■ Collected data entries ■
=== Section Start ===
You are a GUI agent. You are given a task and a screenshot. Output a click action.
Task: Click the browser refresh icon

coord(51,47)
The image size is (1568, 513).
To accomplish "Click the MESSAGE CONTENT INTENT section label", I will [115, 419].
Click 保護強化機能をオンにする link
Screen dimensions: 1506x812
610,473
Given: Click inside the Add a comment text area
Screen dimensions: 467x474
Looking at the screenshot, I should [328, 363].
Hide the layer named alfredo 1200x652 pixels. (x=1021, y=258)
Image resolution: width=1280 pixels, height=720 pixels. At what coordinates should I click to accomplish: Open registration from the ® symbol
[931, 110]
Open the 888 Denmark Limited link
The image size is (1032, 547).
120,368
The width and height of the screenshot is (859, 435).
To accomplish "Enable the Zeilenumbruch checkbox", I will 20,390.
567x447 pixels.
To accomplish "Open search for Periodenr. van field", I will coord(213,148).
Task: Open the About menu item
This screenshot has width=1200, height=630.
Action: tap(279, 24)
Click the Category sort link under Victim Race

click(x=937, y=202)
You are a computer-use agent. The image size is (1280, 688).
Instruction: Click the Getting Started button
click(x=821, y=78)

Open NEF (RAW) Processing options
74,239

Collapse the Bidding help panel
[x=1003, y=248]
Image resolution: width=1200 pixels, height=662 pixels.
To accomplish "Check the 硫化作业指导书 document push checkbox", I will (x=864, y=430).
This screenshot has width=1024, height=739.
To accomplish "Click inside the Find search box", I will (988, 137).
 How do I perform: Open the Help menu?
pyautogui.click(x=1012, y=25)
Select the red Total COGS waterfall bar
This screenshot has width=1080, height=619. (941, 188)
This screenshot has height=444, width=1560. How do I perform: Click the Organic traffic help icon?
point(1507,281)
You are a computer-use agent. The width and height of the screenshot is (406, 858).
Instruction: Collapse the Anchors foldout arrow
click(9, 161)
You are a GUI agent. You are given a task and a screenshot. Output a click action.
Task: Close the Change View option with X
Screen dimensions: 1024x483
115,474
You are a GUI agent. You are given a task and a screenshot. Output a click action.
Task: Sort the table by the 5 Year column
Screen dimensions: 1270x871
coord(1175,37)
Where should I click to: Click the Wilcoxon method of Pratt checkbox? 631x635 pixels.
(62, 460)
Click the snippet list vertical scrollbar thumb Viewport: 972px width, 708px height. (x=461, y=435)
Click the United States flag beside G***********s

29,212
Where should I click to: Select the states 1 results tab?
=== Section End ===
■ YOUR TASK ■
Find the lines in the data that hold the word "search". Reply with how many there are and nothing more.

■ EXERCISE SOLUTION ■
2